## start DATA SHOWN

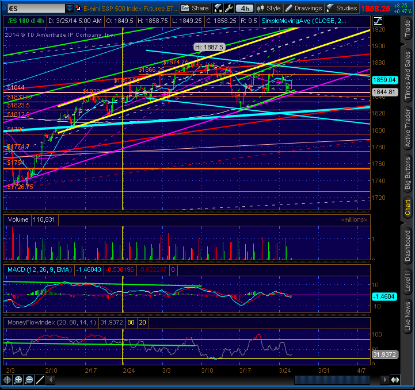Open the Drawings menu
415x390 pixels.
[x=304, y=9]
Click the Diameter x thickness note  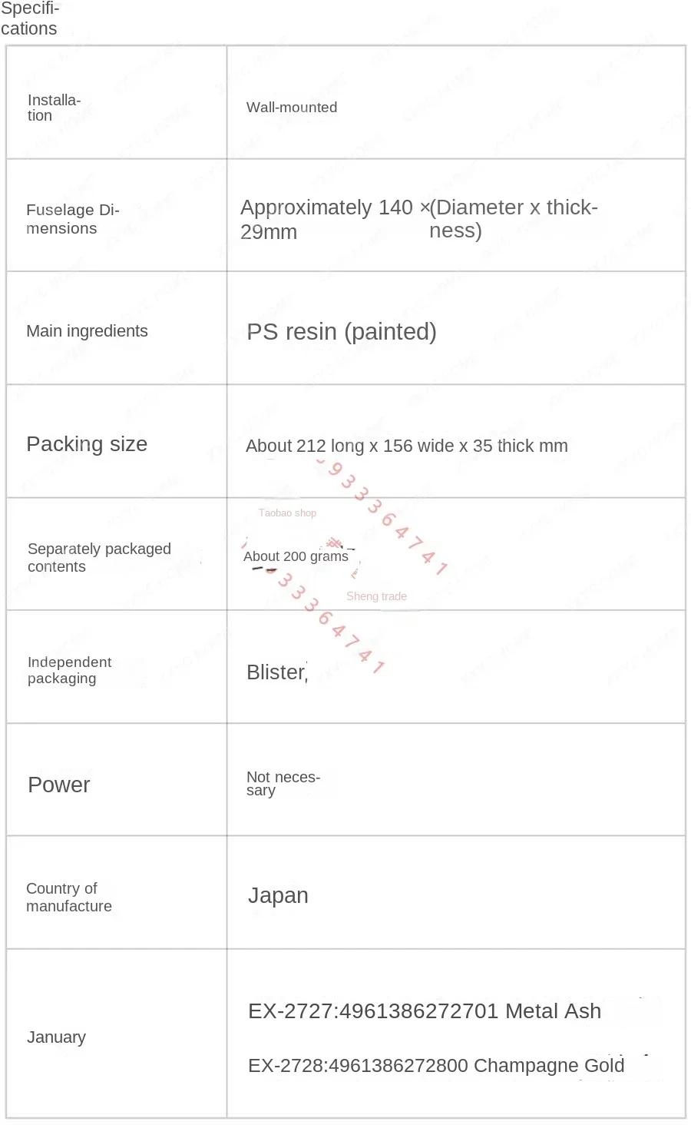pyautogui.click(x=513, y=218)
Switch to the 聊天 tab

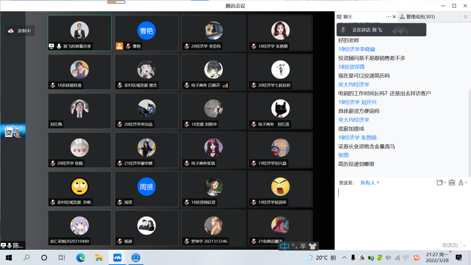(348, 17)
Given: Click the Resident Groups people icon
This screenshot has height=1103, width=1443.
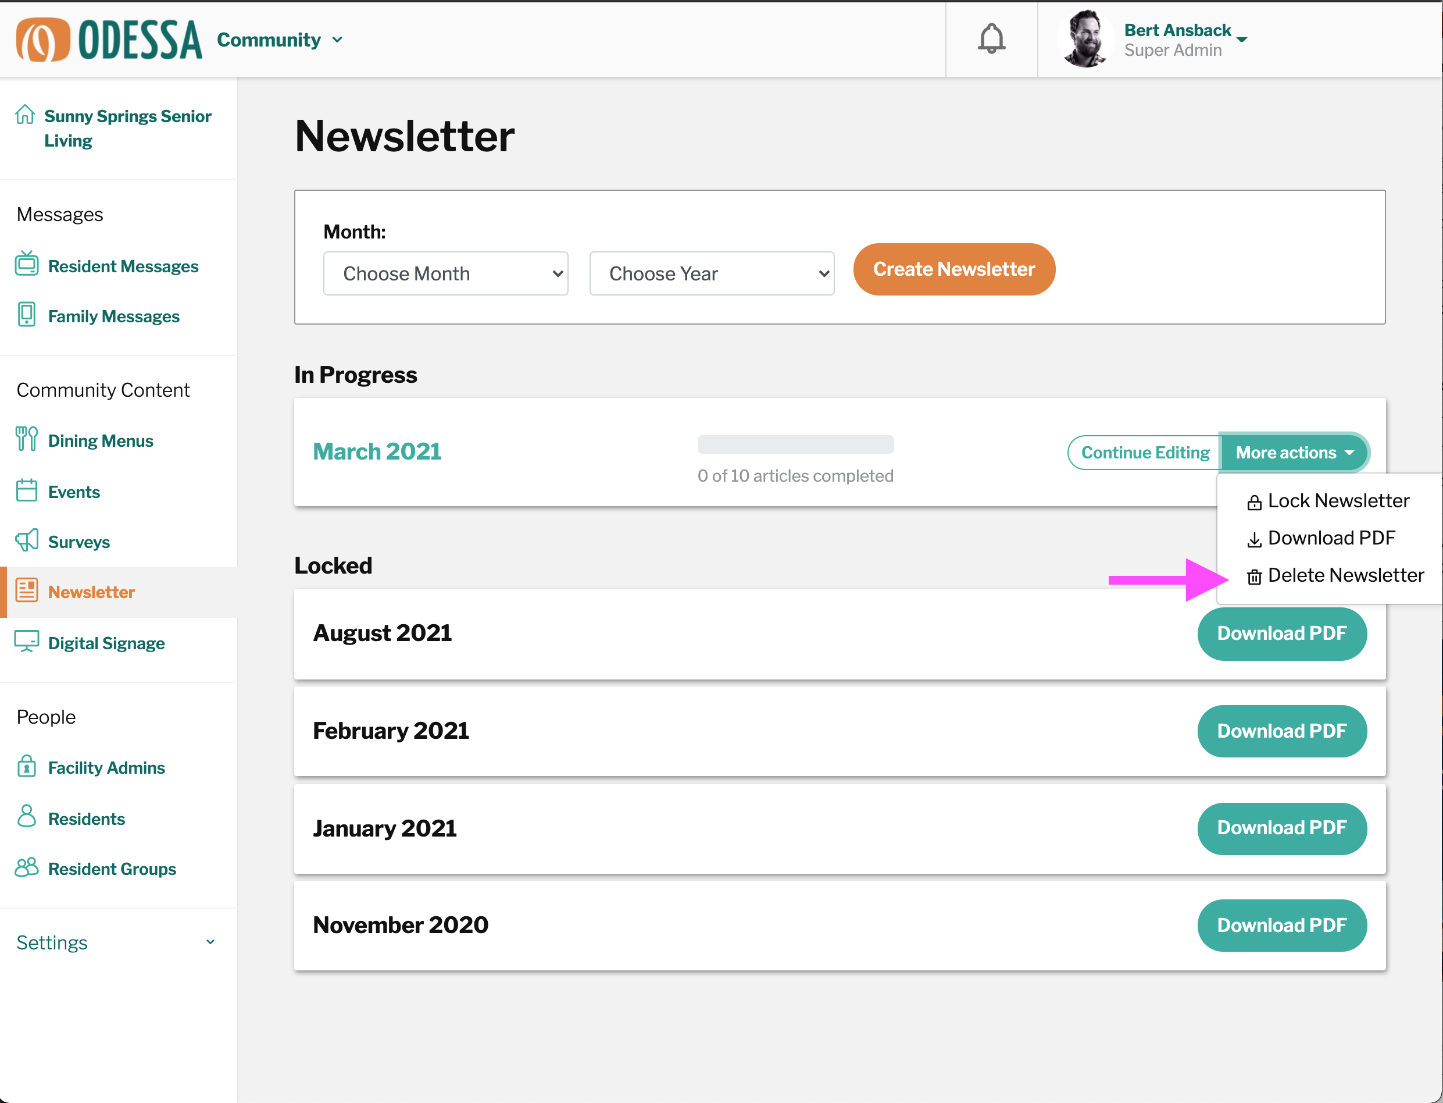Looking at the screenshot, I should [27, 868].
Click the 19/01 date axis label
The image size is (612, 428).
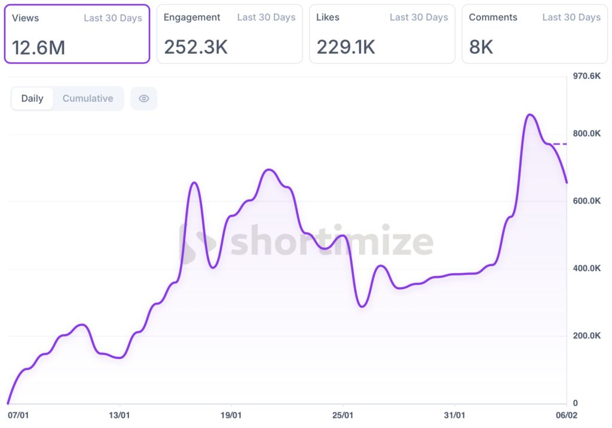[231, 414]
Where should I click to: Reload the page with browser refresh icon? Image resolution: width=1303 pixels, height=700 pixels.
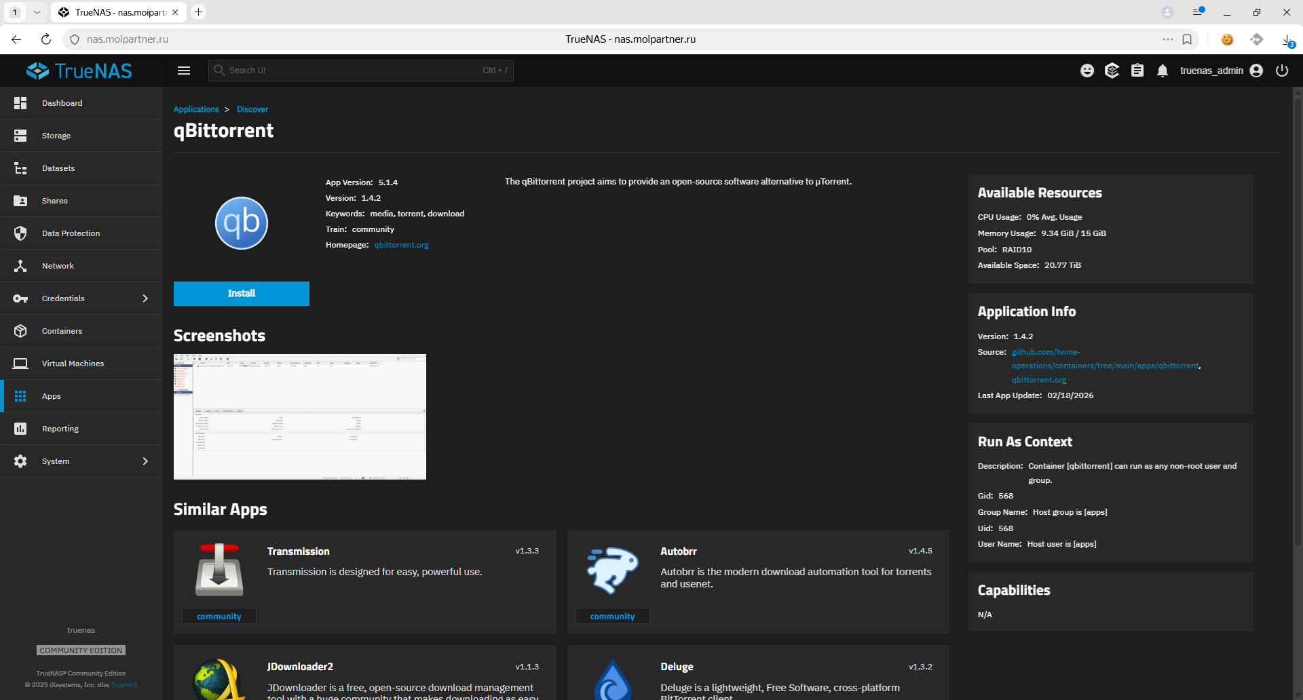(x=46, y=39)
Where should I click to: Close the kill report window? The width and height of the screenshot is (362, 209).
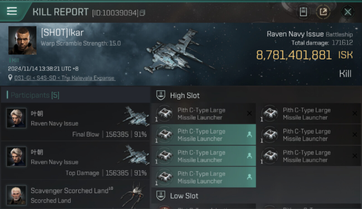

## end DATA SHOWN

(INSTRUCTIONS TO FOLLOW)
Quote the part of the material that begins with the line containing "Switch to the 聊天 tab" and runs through the end of the material, including both ends, and leave out the pictures.

(THE REPLY)
Switch to the 聊天 tab

(348, 17)
Given: Click the Resident Groups people icon
This screenshot has height=1103, width=1443.
Looking at the screenshot, I should [27, 868].
Click the 19/01 date axis label
The image size is (612, 428).
[231, 414]
Where should I click to: Reload the page with browser refresh icon? Image resolution: width=1303 pixels, height=700 pixels.
(x=46, y=39)
Where should I click to: Close the kill report window? The width and height of the screenshot is (362, 209).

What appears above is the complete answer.